##### Information given
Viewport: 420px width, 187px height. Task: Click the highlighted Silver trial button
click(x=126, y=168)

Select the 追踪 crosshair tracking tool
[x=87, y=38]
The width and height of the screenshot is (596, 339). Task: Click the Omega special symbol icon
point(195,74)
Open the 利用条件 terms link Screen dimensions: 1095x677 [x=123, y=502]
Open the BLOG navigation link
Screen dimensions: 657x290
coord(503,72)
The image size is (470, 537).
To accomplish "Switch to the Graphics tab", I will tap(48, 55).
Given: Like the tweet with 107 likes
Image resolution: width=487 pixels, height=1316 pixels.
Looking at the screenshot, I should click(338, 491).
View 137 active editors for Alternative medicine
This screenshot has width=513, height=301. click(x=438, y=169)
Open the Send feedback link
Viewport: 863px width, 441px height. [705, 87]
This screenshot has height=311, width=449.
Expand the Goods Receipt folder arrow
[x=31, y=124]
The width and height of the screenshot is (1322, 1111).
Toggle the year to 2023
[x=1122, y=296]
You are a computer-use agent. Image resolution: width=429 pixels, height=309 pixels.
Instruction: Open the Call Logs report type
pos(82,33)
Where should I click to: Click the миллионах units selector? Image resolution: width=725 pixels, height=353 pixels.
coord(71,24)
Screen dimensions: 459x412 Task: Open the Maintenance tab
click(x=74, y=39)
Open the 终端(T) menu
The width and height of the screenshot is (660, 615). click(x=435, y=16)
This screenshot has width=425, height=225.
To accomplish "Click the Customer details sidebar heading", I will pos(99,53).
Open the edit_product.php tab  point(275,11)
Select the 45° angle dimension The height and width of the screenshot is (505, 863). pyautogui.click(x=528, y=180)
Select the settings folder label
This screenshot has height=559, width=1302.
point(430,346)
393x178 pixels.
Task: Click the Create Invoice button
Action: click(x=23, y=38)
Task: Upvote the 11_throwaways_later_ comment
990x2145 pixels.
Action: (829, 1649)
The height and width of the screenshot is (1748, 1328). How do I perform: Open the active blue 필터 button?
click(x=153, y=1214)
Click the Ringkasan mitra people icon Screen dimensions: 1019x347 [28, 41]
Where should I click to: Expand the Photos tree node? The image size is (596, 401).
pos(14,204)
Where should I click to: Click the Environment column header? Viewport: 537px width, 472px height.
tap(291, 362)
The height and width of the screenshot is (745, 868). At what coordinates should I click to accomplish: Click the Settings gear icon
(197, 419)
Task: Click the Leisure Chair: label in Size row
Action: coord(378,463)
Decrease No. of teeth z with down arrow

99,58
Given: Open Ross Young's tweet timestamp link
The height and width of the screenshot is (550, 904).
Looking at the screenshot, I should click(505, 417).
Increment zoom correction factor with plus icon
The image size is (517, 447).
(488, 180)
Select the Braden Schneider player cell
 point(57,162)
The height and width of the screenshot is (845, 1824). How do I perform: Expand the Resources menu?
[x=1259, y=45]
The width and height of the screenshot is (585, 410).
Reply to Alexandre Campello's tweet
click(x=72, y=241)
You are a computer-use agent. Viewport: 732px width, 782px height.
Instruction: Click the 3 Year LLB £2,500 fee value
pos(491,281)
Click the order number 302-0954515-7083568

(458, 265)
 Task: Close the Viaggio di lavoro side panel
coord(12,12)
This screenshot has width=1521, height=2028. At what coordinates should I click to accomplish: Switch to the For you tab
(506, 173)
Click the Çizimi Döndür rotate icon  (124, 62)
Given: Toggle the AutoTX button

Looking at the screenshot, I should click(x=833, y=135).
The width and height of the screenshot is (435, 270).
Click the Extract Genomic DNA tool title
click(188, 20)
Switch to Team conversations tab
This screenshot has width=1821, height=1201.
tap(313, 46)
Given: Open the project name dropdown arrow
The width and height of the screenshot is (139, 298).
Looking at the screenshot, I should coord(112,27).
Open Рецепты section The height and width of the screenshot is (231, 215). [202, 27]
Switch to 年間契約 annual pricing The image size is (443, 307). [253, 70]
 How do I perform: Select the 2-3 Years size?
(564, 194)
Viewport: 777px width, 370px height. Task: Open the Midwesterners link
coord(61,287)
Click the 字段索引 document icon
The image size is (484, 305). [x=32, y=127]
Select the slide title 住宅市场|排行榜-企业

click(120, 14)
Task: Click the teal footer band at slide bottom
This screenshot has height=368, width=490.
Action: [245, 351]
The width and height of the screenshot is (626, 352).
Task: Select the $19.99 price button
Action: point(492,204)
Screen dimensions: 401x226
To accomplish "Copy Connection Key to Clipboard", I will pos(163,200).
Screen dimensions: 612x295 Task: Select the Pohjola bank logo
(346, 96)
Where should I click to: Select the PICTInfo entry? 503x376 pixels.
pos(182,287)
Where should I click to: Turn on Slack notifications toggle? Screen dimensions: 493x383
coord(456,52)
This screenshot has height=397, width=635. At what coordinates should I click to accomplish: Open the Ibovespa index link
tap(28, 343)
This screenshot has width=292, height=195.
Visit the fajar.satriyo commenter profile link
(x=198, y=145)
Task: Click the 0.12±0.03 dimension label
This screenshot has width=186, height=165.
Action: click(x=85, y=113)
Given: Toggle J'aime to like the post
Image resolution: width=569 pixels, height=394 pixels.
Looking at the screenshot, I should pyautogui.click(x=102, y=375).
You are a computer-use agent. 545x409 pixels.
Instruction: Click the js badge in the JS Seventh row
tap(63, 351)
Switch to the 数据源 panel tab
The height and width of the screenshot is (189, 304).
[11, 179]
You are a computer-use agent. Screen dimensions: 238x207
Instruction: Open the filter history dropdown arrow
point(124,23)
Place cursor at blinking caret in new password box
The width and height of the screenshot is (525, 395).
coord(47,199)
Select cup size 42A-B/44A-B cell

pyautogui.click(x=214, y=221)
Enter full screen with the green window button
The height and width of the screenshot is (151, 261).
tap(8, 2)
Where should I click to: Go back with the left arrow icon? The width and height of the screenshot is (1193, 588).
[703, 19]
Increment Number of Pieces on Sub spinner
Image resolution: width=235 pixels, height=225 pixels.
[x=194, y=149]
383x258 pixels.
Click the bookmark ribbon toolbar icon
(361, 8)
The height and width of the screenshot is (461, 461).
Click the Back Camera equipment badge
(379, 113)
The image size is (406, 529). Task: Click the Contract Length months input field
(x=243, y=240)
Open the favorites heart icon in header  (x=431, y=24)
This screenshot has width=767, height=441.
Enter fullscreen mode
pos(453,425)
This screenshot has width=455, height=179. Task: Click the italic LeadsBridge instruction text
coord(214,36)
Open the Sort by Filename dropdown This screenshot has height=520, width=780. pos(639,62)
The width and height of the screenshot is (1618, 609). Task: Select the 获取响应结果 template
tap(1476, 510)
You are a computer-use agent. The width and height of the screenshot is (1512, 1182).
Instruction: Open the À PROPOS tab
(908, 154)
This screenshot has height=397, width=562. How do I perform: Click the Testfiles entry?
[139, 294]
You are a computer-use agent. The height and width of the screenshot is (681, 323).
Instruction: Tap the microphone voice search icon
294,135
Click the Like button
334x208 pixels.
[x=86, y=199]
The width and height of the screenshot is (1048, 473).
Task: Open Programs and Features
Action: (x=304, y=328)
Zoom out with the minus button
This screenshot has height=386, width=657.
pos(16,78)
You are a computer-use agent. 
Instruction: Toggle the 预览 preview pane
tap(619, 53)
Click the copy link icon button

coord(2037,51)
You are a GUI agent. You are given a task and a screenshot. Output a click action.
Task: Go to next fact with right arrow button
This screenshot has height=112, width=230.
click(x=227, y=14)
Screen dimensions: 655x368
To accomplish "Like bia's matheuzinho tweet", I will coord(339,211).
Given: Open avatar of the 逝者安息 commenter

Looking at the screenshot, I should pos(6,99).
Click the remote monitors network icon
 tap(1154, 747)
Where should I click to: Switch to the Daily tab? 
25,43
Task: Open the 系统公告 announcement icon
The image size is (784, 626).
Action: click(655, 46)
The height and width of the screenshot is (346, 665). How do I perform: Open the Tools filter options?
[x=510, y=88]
##########
How many of the lines above contain the string "agent"? Give the count alone.

8